今朝の朝日のコラムに木村草太が「共同親権子の福祉に適うか」というテーマで、自説を展開していた。彼は、以前から共同親権化には疑問を呈していたけれど、今朝の記事で、彼の論旨は理解できた気がする。けれど、彼が諸外国の事例をたとえているのには、歪曲しているところが多々ある。
海外でも、監護権は一方のみに与え、月に何回、何時間、という面会交流(現日本の状況)は一般的であるとのこと。これには疑問を感じざるをえない、海外の離婚事情は共同親権のみならず、共同養育が前提で、離婚に際して司法から求められる養育プランには、単なる面会ではなく、養育の実際であり、父母が実際の養育に関わることを求められる。実際に共同養育が不可能な距離での(他州にまたがる)離婚は認められないとする米国の判断もある。週に何日、年に何ヶ月、それぞれが養育を負担するか、それを取り決めるのが諸外国の離婚に際しての養育プランである。週に何回、何時間という面会が海外でも一般的と言う彼の認識は専門家としての発言としては無責任極まりない。
さらに、日本の司法判断でも面会交流が取り決められ、宿泊面会も可能だとあっさり発言する。司法が面会を命じることもできる、これもまた海外と変わらないと・・・その司法判断に執行権が伴わないという日本の現実を無視している。海外では執行権があり、それに従わない場合は親権を奪う強制処置もなされる。実際私が米国で視察したDV事案の裁判では、裁判官は面会させないと親権を奪って子供を施設に保護するとの厳しい判断を養育親に示していた。翻って我が国では、面会交流が司法判断によって阻害されているのが現実。長年面会交流やDV支援を継続してきた私も宿泊面会を司法が命じた事例をほとんど知らないし、そもそもそんな事例があっても、それを執行する法律も制度もないのだから、実行されるはずもない。

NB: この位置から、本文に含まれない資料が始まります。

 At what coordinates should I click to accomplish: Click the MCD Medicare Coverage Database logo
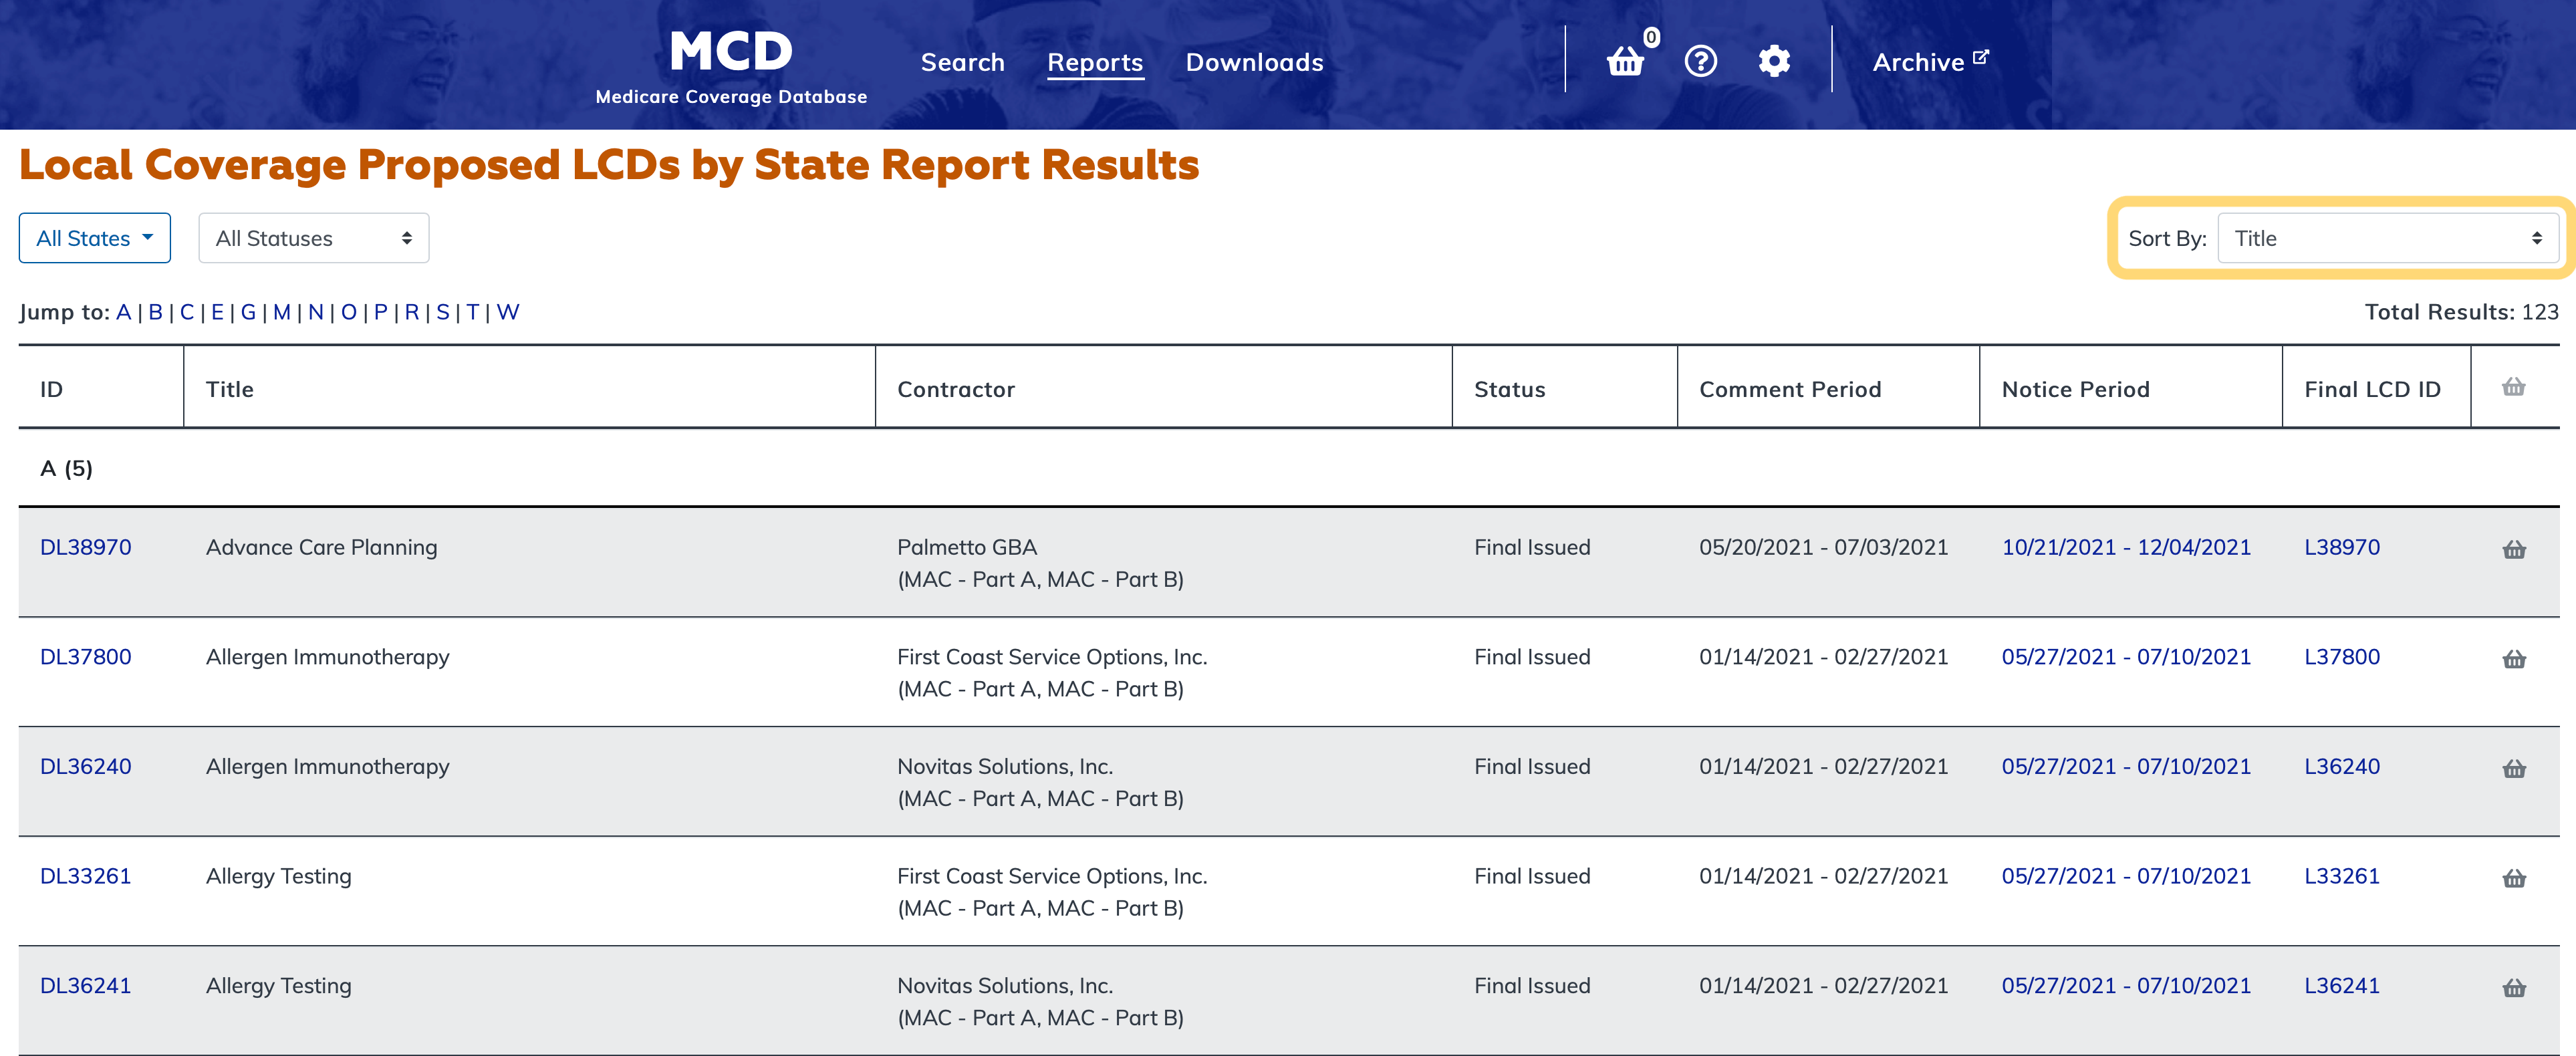[x=731, y=66]
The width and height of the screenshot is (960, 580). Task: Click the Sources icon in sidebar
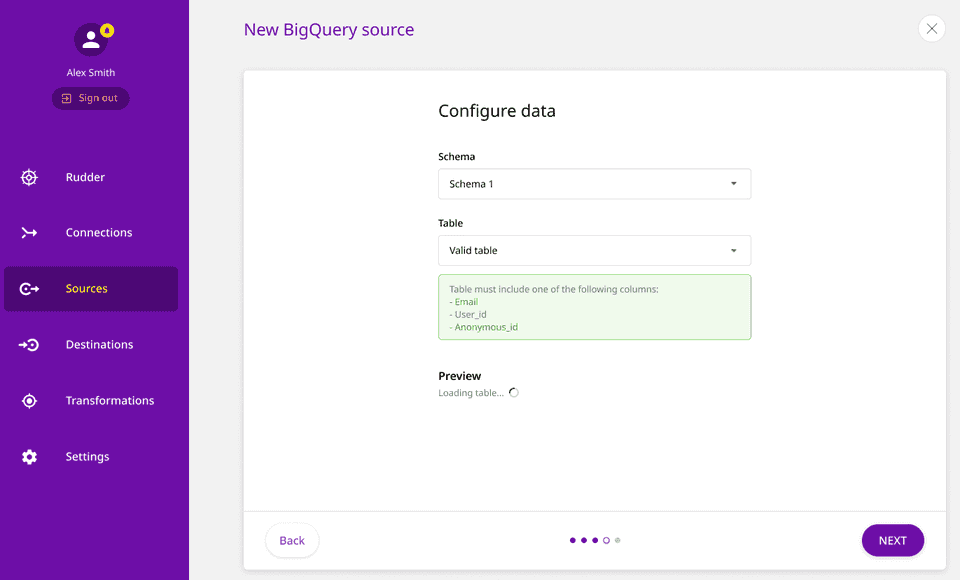29,289
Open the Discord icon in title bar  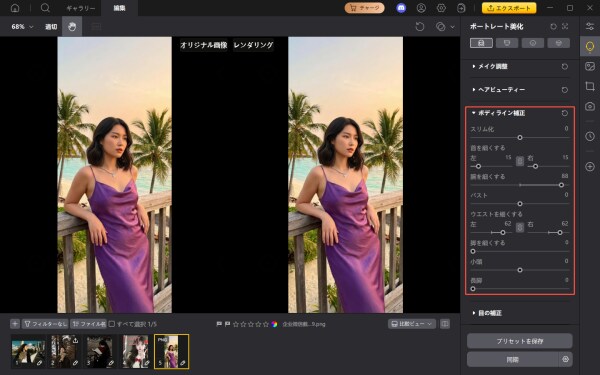(x=401, y=8)
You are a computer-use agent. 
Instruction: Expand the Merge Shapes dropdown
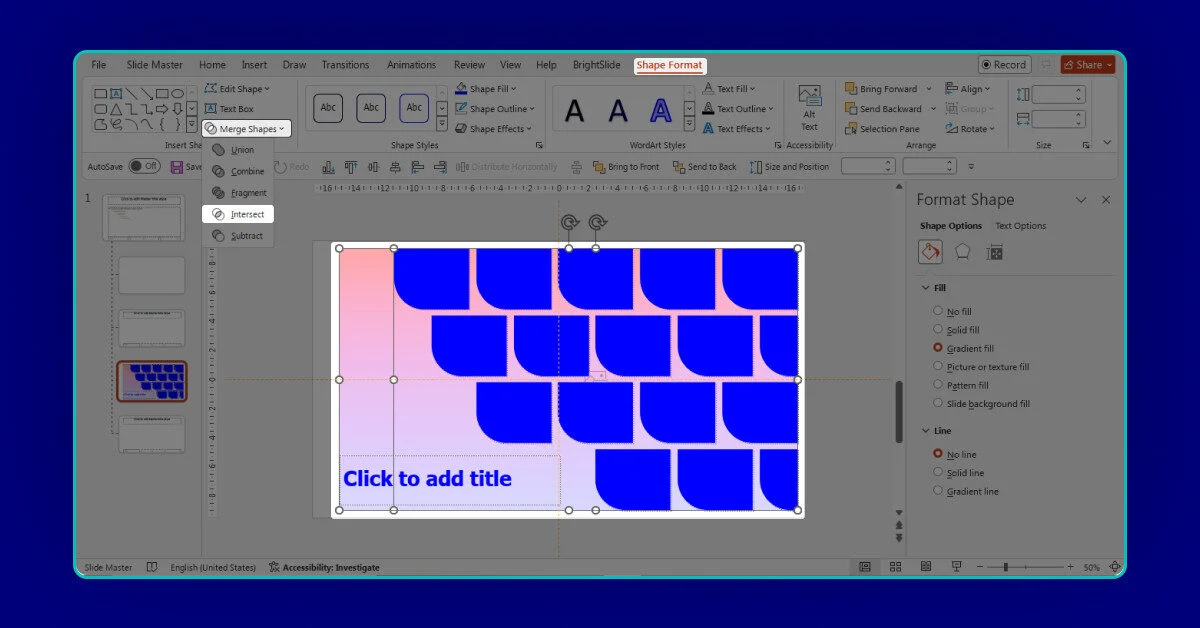point(246,129)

さらに彼はDV法についても理解できていない。DV法が身体的暴力のみを保護命令の対象とする、としているが、すでに何度も法改正され、DV法に精神的暴力も含まれているしそもそも、その暴力の有無を公正に判断する仕組みがなく、民事対応であるがゆえに、証拠も不要、中立的な検証もなく被害者と自称する者の申し立てだけで立件されるという、非常に危うい法制度になっている。がゆえに冤罪が多発しているという現実を彼は完全に無視しているのかまったく無知であるのか、いずれかである。
さらにさらに、共同親権にするには、父母の関係が良好である場合に限る、DVなど高葛藤の場合には危険だと。そもそも関係が良好であれば離婚もしないだろうし、離婚したとて面会実施に不都合は生じない。高葛藤を理由に面会交流を拒否し離婚後の共同養育を不可能たらしめているのが単独親権制度である。氏はこのことを全く理解できていないのだろう。
DV・虐待対応が不十分なまま共同親権になれば、子の福祉が害されるとのことだが、すでに議連で検討されている法案においてすら、DVがある場合には面会交流の制限が謳われていて、むしろ面会を拒否するために虚偽のDV申し立てが増加する可能性さえあり、逆の意味で、子の福祉が阻害される可能性が高い。
修復的支援もなく、非監護親や子供の意見表明より親権者(監護者)の意図が一方的に優先される司法判断の現状において、子の福祉が守られているとは言いがたいのが現実、この現状を変えたいとする引き離された親たちの願いが共同親権化にむけた運動になっている。その現実について、木村氏はまったく無理解、無知としか言えない。
最後に彼は子の福祉にとって急務なのは、共同親権ではなくDV・虐待対応を含めた離婚家庭への公的支援だと括っている。この発言の危うさにも彼は気づかない。公的支援・・すなわち予算が支援の利権化を招き、離婚家庭を増加させるという行政の闇についてはまったく無知なのであろう。
真に必要なのは、離婚以前に必要な修復的支援であり、離婚に際しても不要な対立を避け、子の福祉に叶う修復的離婚を目指すべきである。そのために先進諸外国は70年代ころから共同親権化だけではなく、DV・虐待に対する様々な諸制度を拡充させてきている。DVであれ虐待であれ、加害者に対する脱暴力支援と、子供の意思に反さない限りどんな親でも面会が安全にできるよう、ビジテーションセンターを運営している。
何れにしても、木村草太が司法の現場や当事者の現状、諸外国の離婚事情を理解した上で論考しているとは到底思えない。法学者としてはお粗末極まりない文を掲載した本人の資質も疑うがそれを無批判に掲載した朝日新聞もまたお粗末のそしりを免れない。